Bear that mauled deli worker and sparked 45-hour standoff caught in honey trap
Supermarket staff in Akita, Japan, were forced to abandon their store on Saturday morning when a bear broke into the premises, attacked an employee and raided the meat counter. The 1-metre Asiatic black bear was only captured after a two-day standoff with police, lured into a trap filled with honey.
Japan has seen a surge in bear attacks recently, as increasing numbers of the country’s largest mammals invade urban areas in search of food, causing injuries to hundreds each year. In response, authorities have culled 9000 bears in the year to April, with six people losing their lives to bear attacks during the same period.
Armed police, equipped with tactical gear and riot shields, responded to the incident, which occurred around 8am at the start of the weekend while the supermarket’s 20 employees were preparing for the day. Officials reported that a 47-year-old male deli worker was mauled in the incident, sustaining non-life-threatening injuries to his head and face.
However, for the next 45 hours following the bear’s invasion, police were unable to locate the bear as it roamed within the large supermarket in Japan’s northeast, feasting on the contents of the meat counter. In response, frustrated officers set up two large cages around the Itoku Tsuchizakiminato store, while unsuccessfully attempting to locate the bear with drones.

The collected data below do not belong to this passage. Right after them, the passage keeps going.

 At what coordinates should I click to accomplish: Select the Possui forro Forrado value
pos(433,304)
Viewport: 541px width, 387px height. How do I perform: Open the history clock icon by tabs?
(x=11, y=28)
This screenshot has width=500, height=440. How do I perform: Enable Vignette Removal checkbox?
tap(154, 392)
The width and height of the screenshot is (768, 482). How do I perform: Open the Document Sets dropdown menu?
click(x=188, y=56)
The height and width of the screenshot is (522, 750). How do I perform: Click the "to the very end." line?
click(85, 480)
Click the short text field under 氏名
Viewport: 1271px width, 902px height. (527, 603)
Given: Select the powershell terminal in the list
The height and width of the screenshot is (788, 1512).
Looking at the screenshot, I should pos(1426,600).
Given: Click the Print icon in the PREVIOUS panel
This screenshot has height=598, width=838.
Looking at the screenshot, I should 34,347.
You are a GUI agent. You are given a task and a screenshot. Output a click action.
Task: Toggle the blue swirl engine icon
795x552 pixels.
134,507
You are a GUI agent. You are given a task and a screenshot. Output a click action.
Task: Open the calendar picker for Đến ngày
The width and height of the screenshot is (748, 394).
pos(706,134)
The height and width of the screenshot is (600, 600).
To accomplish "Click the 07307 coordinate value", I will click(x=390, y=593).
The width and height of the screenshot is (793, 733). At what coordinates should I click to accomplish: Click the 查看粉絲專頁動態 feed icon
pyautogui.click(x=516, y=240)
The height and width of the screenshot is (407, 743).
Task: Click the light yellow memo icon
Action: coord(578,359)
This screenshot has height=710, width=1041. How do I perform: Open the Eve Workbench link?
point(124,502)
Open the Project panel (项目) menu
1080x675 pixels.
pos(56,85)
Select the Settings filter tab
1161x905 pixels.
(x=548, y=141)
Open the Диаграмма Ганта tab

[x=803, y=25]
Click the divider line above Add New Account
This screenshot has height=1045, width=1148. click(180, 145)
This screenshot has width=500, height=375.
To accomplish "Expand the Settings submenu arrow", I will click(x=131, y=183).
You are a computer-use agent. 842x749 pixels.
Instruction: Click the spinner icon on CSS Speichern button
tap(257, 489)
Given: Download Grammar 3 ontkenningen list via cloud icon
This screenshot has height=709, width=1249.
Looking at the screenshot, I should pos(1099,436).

The usually tranquil town of Akita was rocked by a dramatic standoff outside a local supermarket, leaving residents and business owners in disbelief. A sushi restaurant owner expressed his astonishment to reporters: “I’ve been running my restaurant for over 45 years, so I’d never really thought about a bear coming in, but it was still quite a shock.”
After deploying drones to locate the bear inside the store, police sealed off parts of the building, corralling the animal towards traps baited with “rice bran, bananas, apples, and bread, all coated with honey.”
In the early hours of Monday, as an injured deli worker recovered in hospital from head wounds, police received notification that their trap had been sprung.
The captured one-metre Asiatic black bear was tranquillised and removed by truck for extermination, as reported by Kyodo News, although it remains unconfirmed whether this was the same bear previously spotted on CCTV near the scene.
Residents across the Akita Prefecture and beyond in Japan are on high alert after a spate of bear sightings have prompted officials to warn people about venturing outside at night, as bears get ready for hibernation. The nation has recorded its highest-ever number of bear attack victims since statistics were first collected in 2006, with over 200 individuals suffering injuries this past year alone.
Last year’s string of attacks in the urban heart of Akita city saw a man losing an ear in his garage and others being mauled while waiting for a bus by a wandering bear desperate for food. The Guardian has reportws a remarkable revival of the Asiatic black bear population – from 15,000 in 2012 to 44,000 now – largely due to rural depopulation as young people move towards cities leaving perfect bear territory behind.
Bear specialist Satō Yoshikazu of Rakunō Gakuen University told the Nippon: “Since 2000, there have been numerous incidents of bears entering urban areas close to human habitations.
“Acorns and other nuts form an important part of the bears’ diet in the autumn months, and availability of these foods tends to follow a rough cycle of good years and bad. Sometimes, there’s a poor crop of multiple species of acorns and other tree nuts in the same year. When this happens, bears are more likely to stray into villages and towns in search of food.”